**TEXT SECTION**
Musicians and students are prone to a bit ranting as to how improvisation occurs and whether or not the analogy with language acquisition is appropriate. In supervising students’ (and their own) personal practice, teachers of improvisation can encounter blocks to progression and development, spending a lot of time untangling a student’s perception of their learning experience.

Those moments hit us all!
Those moments hit us all!

While Improvising is fun, once studied or practiced, it is my experience that inexperienced students and some seasoned musicians can mistake the sensations associated with play or the “flow state” with the slower and “creaky” mind that learns the initial stages of concrete skills. You  might say confusing the self-expressive state is confused with the learning state.

“Watching a musician in the throes of an improvisational solo can be like witnessing an act of divine intervention, but embedded memories and conspiring brain regions, scientists now believe, are the source of ad-hoc creativity” So suggests Amanda Rose Martinez see her article in SEED MAGAZINEclick here.

**SET OF TASKS**
a - Decide whether each statement agrees with the passage on learning improvisation, answering yes or no and quoting the words of the passage that settle it.
(i) Teachers of improvisation can meet blocks to progression and development while supervising students' practice.
(ii) The writer says that only inexperienced students mistake the sensations of play for the learning state.
(iii) Amanda Rose Martinez presents embedded memories and conspiring brain regions as the source of ad-hoc creativity.
b - In the passage on learning improvisation, what do teachers often spend a lot of time untangling?
c - Extend the passage on learning improvisation, starting after its final sentence.

**DATA ENTRIES**
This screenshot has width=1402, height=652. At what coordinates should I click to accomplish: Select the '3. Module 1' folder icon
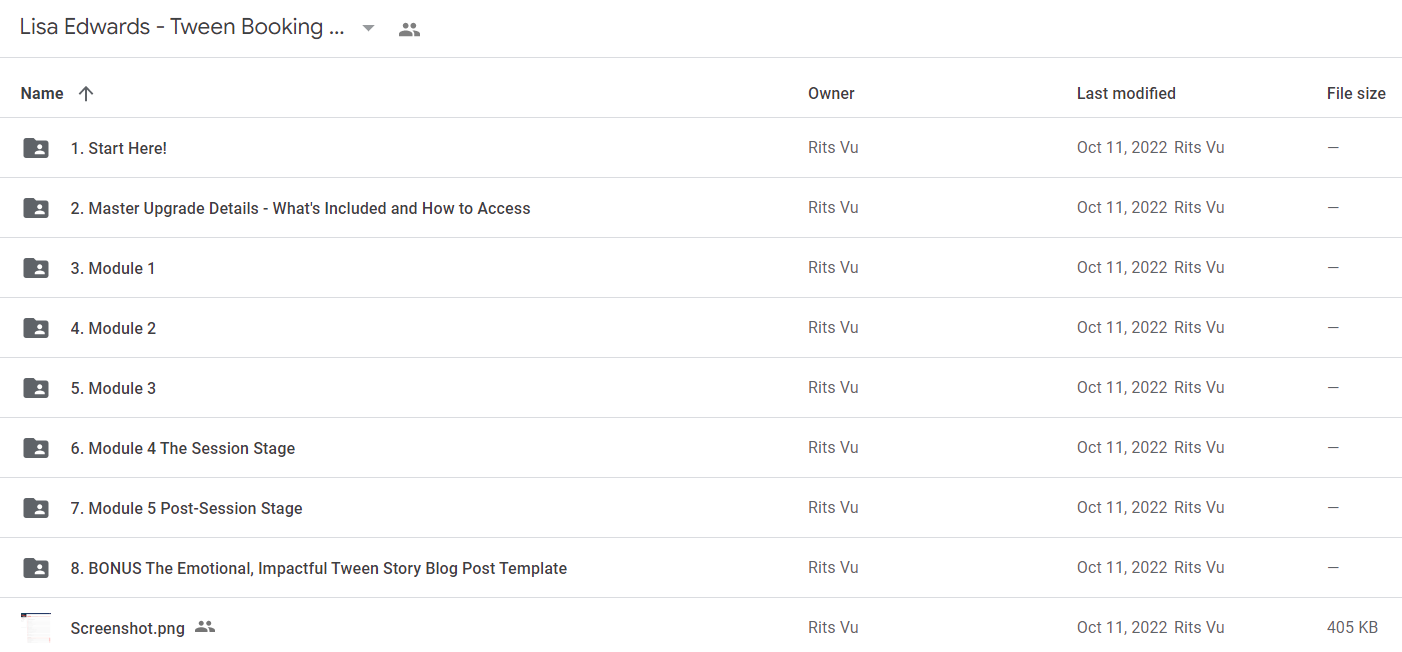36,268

* * *

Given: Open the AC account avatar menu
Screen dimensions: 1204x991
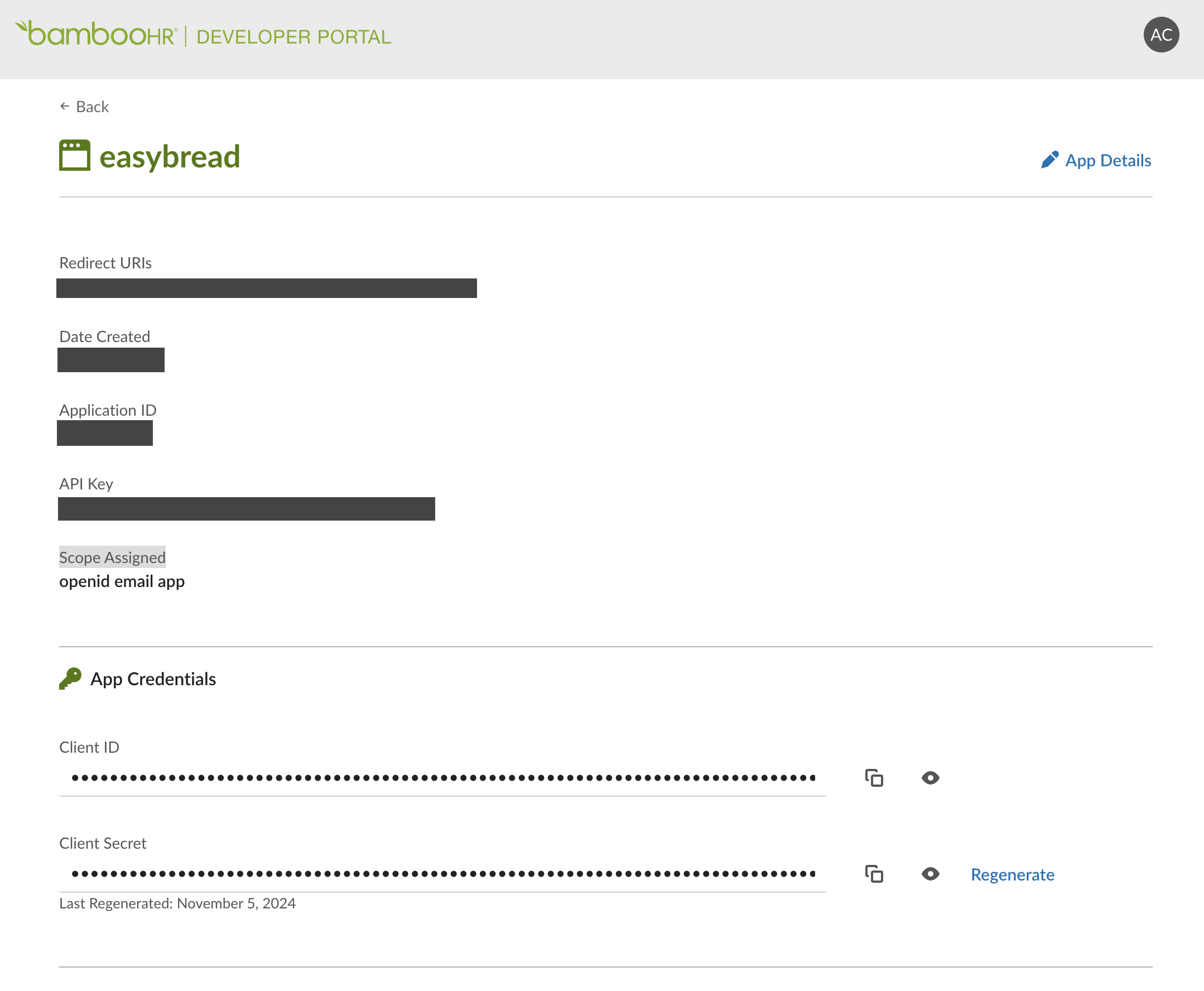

**ANSWERS TO EACH TASK**
a -
(i) Yes: "teachers of improvisation can encounter blocks to progression and development"
(ii) No: "inexperienced students and some seasoned musicians can mistake the sensations associated with play"
(iii) Yes: "embedded memories and conspiring brain regions, scientists now believe, are the source of ad-hoc creativity"

b - A student's perception of their learning experience.

c -
I suggest that our experiences as students of improvisation will be easier if we undertstand the learning process, so thank you Ms Rose… but now the community of jazz educators will be well advised to consider precisely how the research can be applied to enhance schemes of work, learning strategies and practice in general – and to be fair, the findings of this research have been alluded to for at least 30 years through applied (as distinct to cognitive) psychology. This is where the work of figures such as Guy Claxton et al, George Odam and the tried and tested Inner Game authors is useful.

What’s stopping us?

It seems that my work is mainly about helping students practice effectively. There’s not much to say except that if we are really serious, why not find out more about it!

Check out these indispensible web links for effective practice.
1) intentionalpractice.wordpress.com: Jonathan Harnum is a practicing musician (30+ years on trumpet, and others), and has published 3 previous music-related books. This site shares research from his current Ph.D research into practice.
2) www.howtopractice.com – website related to the above.
3) www.musiciansway.com/practice.shtml – excellent site about practice, related to the recent publication “The Musician’s Way”. See also this article about memorisation. musiciansway.com/blog/?p=2138

“Human history becomes more and more a race between education and catastrophe”, so said H. G. Wells.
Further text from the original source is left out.